Unlike touring the South and turning it into a road show of America’s race problem, choosing to focus on the iconic sport of the Hawaiian Islands is a risk. It’s risky because, in literature as in film, the story of Hawai‘i surfing has been coopted from the start—famously told by strangers, visitors, non-surfers like Theroux, starting with Captain Cook. It was quickly and fatally conjoined with tourism due to Jack London indulging in some public relations on a board for the hotel industry. 
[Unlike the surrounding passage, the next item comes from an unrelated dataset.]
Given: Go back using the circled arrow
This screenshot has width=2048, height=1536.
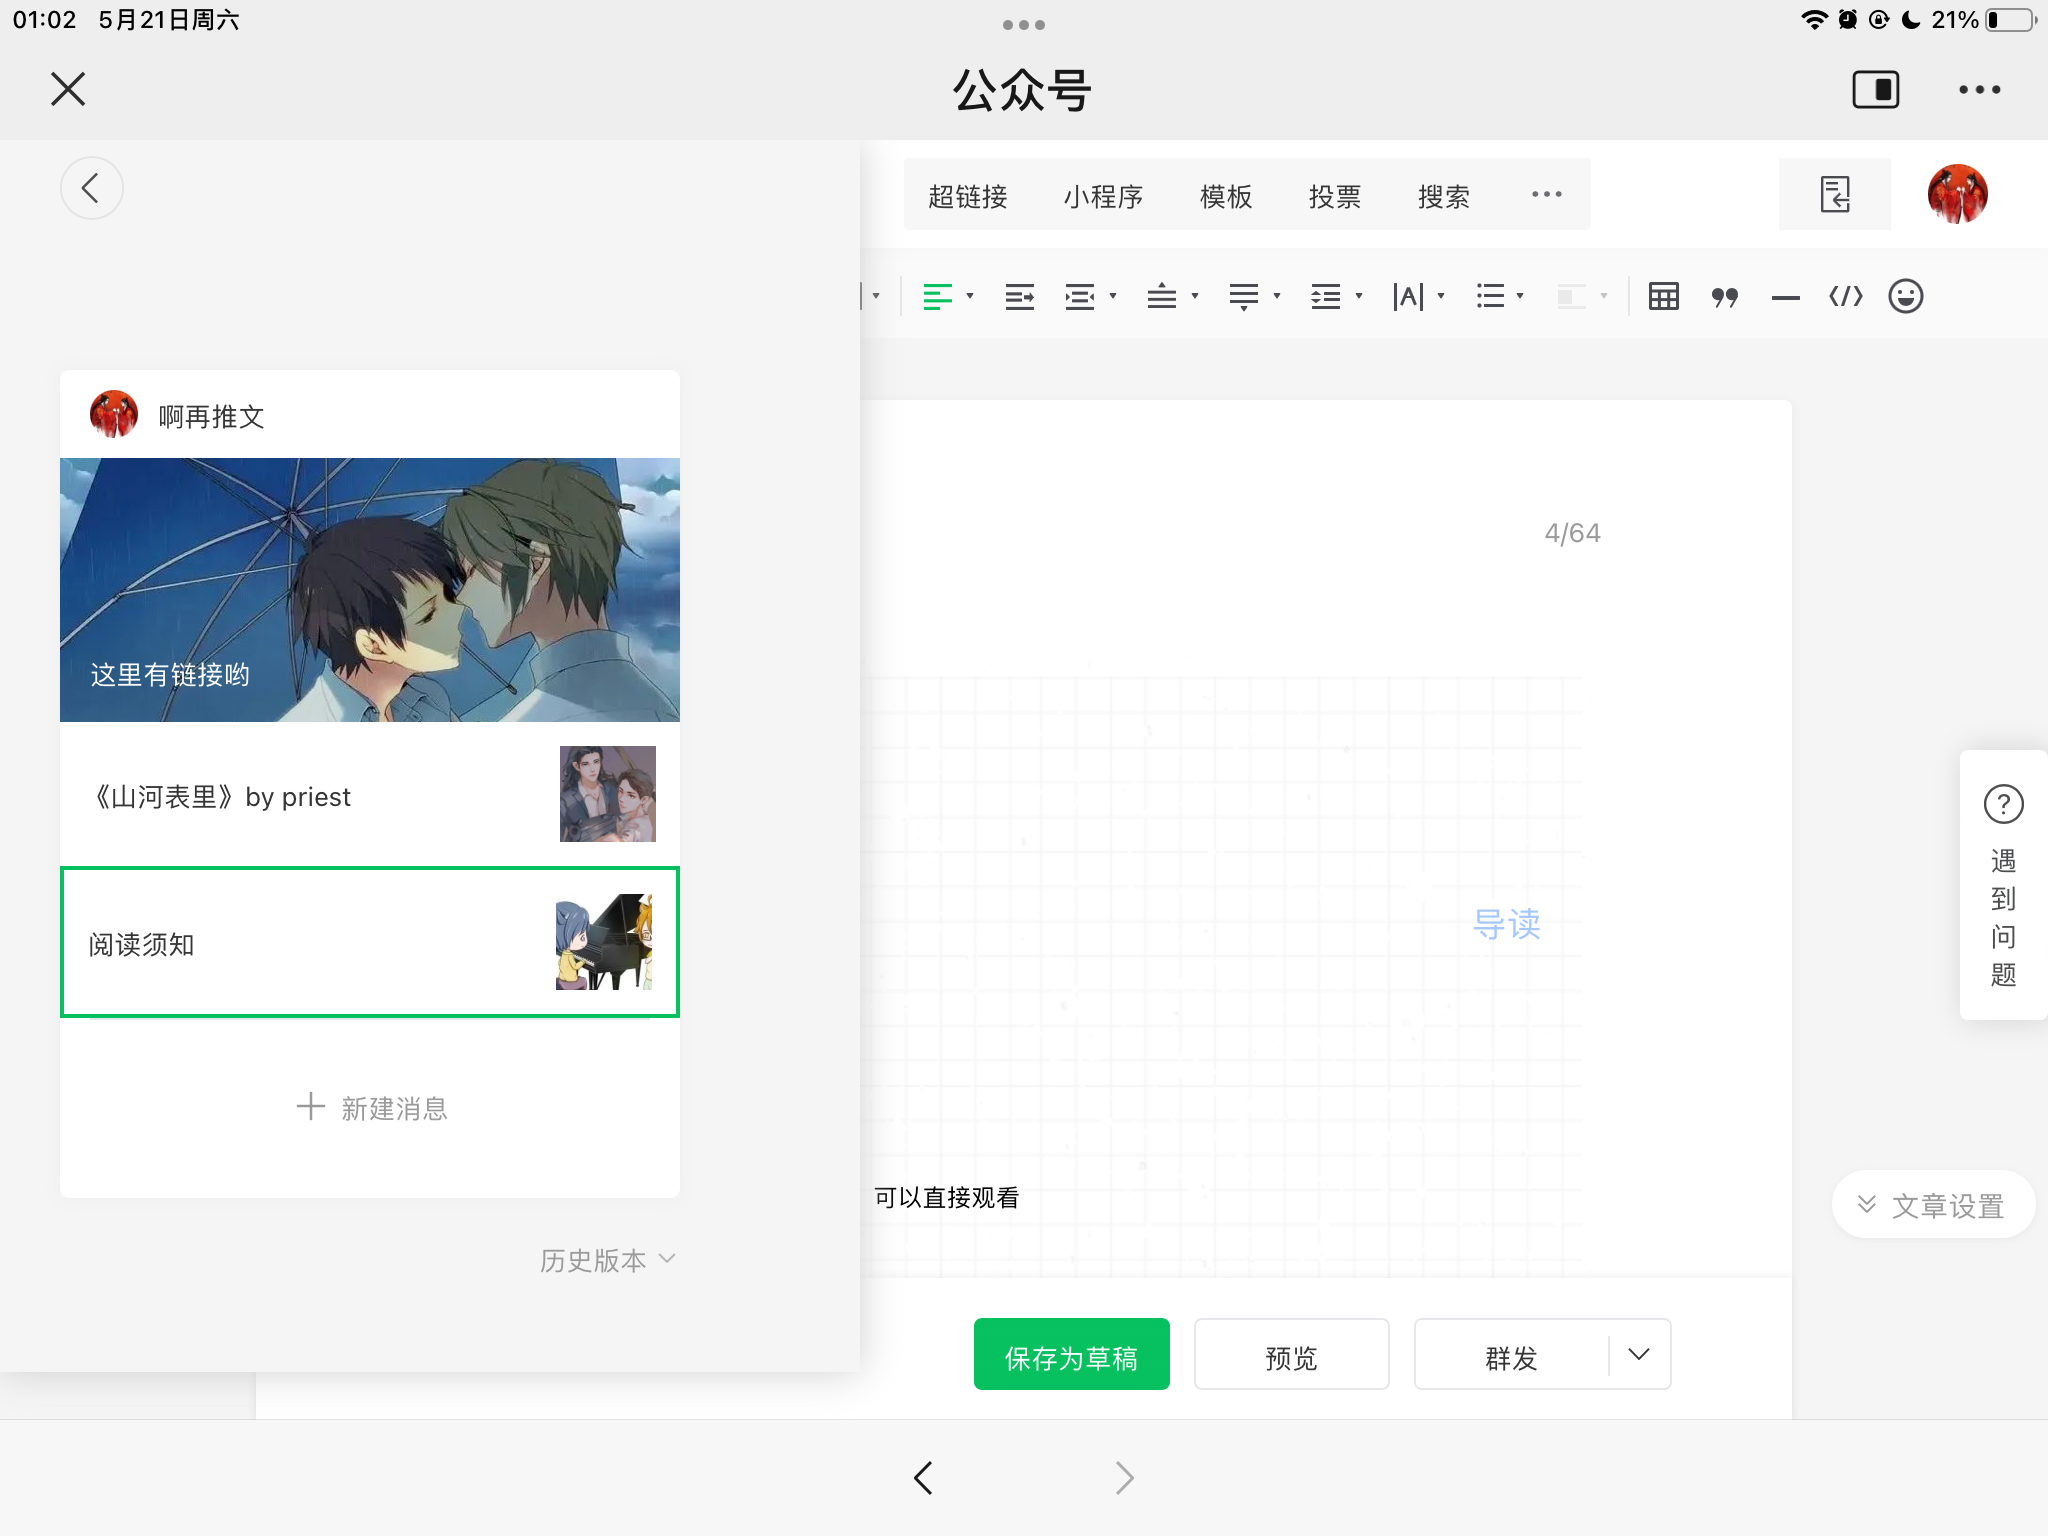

Since then the sport’s representation has moved on to breathless voyeurism in travel magazines, ecstatic odes in surfer magazines, rough trade eroticism in Vogue and fashion magazines, received the full dramatic treatment in books ranging from Stuart Coleman’s Eddie Would Go (2002) to Chas Smith’s Welcome to Paradise: Now Go to Hell (2014). The latter mines surfing’s nexus of sex drugs and violence, as does surfing’s most memorable novel, Kem Nunn’s Tapping the Source (1984). 

Like any senior citizen topic, surfing now merits its own glossy historical quarterly, the impeccably produced and researched Surfer’s Journal. Former tubular hellman Gerry Lopez’s Surf Is Where You Find It is a properly revered philosophical text. His contemporary Dale Hope’s The Hawaiian Shirt is a gorgeous scholarly celebration of its most famous garment.
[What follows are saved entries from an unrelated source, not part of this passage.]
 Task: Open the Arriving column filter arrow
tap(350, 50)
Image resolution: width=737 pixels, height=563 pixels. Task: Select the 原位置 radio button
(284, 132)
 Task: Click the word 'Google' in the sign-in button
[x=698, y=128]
One risk Theroux does not take: tying surfing to its Hawaiian past and its cultural appropriation. Skirting this is problematic, especially when giving us cameo characters who mold the haole naif. One such is a Waikīkī Beach Boy named Uncle Sunshine, who mentors young Sharkey; another is Eddie Aikau, who gives Joe “the nod” in the lineup at Pipeline, sparing him a beating and granting him access. It’s sidekick territory; so is Moe, the adult Sharkey’s widebody drug dealer/fixer. With Moe we’re into Hawaii 5-0, Forgetting Sarah Marshall territory, expected to scarf up exoticized and racialized popcorn.  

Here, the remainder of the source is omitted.